Van Gogh le suicidé de la société - Musée d'Orsay
Van Gogh le suicidé de la société - Musée d'Orsay © Radio France

En 1947, le galeriste Pierre Loeb suggère à Antonin Artaud d'écrire un texte sur Vincent Van Gogh, pensant qu'un écrivain qui avait été interné pendant neuf ans dans un asile psychiatrique était le mieux placé pour comprendre l'œuvre d'un artiste considéré comme fou.

Artaud n’est pas spécialement enthousiaste, mais la publication dans la presse d’extraits du livre du Dr Beer, Du Démon de Van Gogh , sert de détonateur : Artaud, outré par l’analyse du psychiatre, commence sa rédaction sous le coup de la colère à la fin du mois de janvier 1947, contestant la thèse soutenue par Beer.
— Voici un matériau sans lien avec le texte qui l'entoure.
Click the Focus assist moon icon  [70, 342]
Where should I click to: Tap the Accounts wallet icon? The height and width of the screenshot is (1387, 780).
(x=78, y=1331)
Il s’insurge contre le jugement porté par la société moderne sur la santé mentale de Van Gogh. En voulant l’empêcher d’émettre « d’insupportables vérités », écrit-il, ceux que sa peinture dérangeait le poussèrent au suicide. Prenant le contre-pied de la thèse de l’aliénation, Artaud s’attache donc à démontrer comment la lucidité supérieure de Van Gogh gênait les consciences ordinaires, et il accuse alors la société, le frère du peintre et le docteur Gachet (chez qui Van Gogh a passé les derniers jours de son existence, à Auvers-sur-Oise, et le dernier à lui avoir parlé) d’être responsables de la mort prématurée de l’artiste.

Antonin Artaud commença la rédaction de Van Gogh le suicidé de la société , sur le peintre hollandais qui sert de fil rouge à une exposition non moins passionnante sur le peintre hollandais au musée d’Orsay.